Lorsqu'ils le firent sortir du sanctuaire pour le tuer en dehors de ses limites, Khubayb leur dit : « Laissez-moi accomplir deux rak'ats. » Ils l'y laissèrent. Il accomplit deux rak'ats, puis dit : « Si je ne craignais pas que vous pensiez que j'ai peur, je les aurais allongées. Ô Allah, compte-les tous et fais-les mourir un par un. » Puis il dit : « Et cela est pour Allah ; s'Il veut, Il bénira les membres déchirés d'un corps mutilé. » Ensuite, le fils d'Al-Harith le tua. Ce fut donc Khubayb qui institua la tradition de deux rak'ats pour tout musulman tué en captivité.
Allah exauça l'invocation de 'Asim ibn Thabit le jour où il fut tué. Le Prophète (que la prière et la paix d'Allah soient sur lui) informa ses compagnons de leur sort. Ensuite, des mécréants de Quraysh, lorsqu'ils apprirent que 'Asim avait été tué, envoyèrent des gens pour rapporter une partie de lui (sa tête) par laquelle il serait reconnu. En effet, 'Asim avait tué un de leurs chefs le jour de Badr. Alors une nuée de guêpes, semblable à un nuage, fut envoyée sur 'Asim et le protégea de leurs messagers, et ils ne purent couper de sa chair aucun morceau.

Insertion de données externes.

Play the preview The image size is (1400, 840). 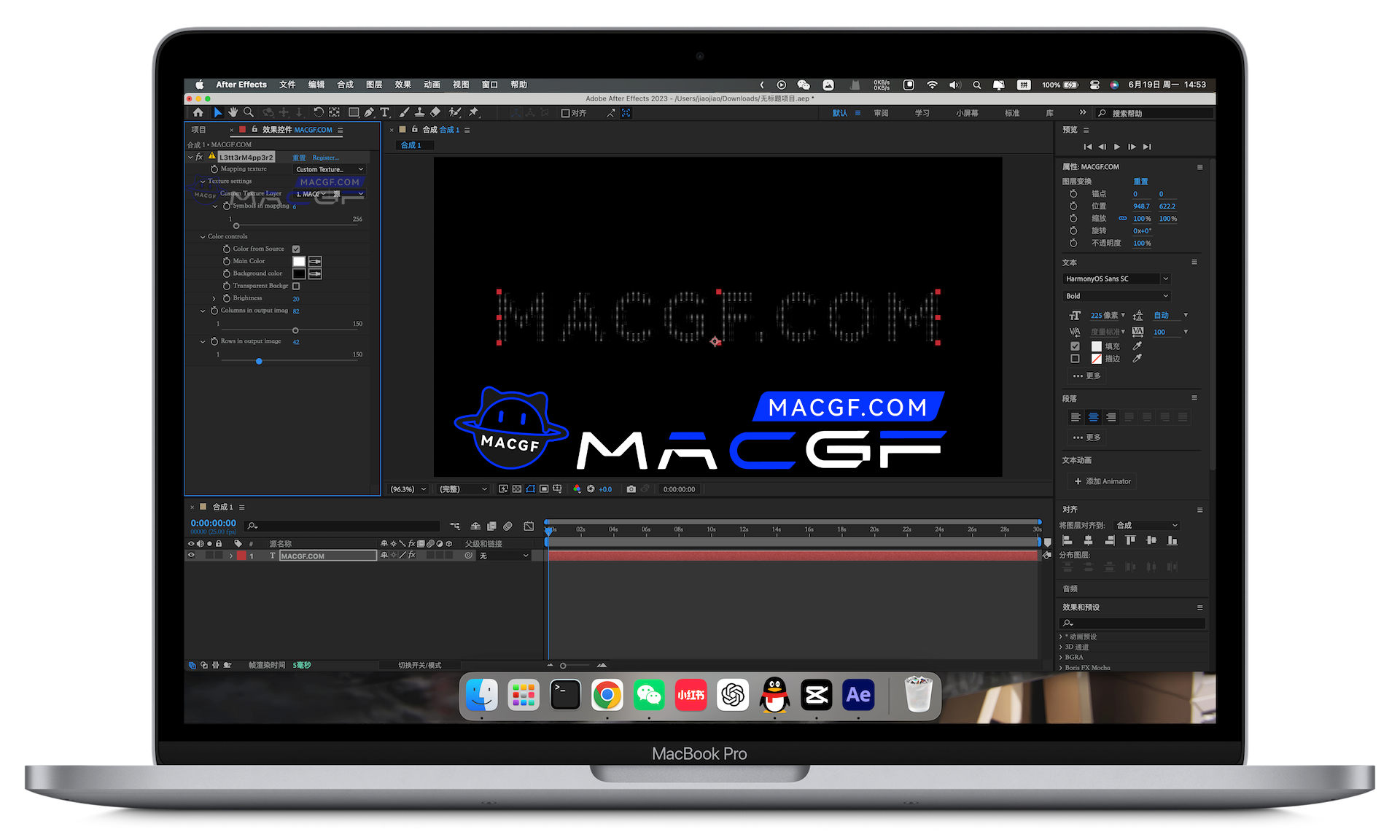click(x=1116, y=147)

Chapitre 171: La libération d'un captif
فَكَاكِ الأَسِيرِ
Le Prophète (no) a dit:"Libérez les captifs, nourrissez les affamés et rendez visite aux malades."
J'ai demandé à 'Ali:" Avez-vous la connaissance d'une Inspiration Divine en dehors de ce qui est dans le Livre d'Allah?"'Ali répondit:" Non, par Celui Qui fend le grain de maïs et crée l'âme. Je ne pense pas que nous ayons une telle connaissance, mais nous avons la capacité de compréhension dont Allah peut doter une personne, afin qu'elle puisse comprendre le Coran, et nous avons également ce qui est écrit dans cet article."J'ai demandé:" Qu'est-ce qui est écrit dans ce papier?"Il répondit:" (Les règlements de) l'argent du sang, la libération des captifs, et le jugement selon lequel aucun musulman ne devrait être tué pour avoir tué un infidèle."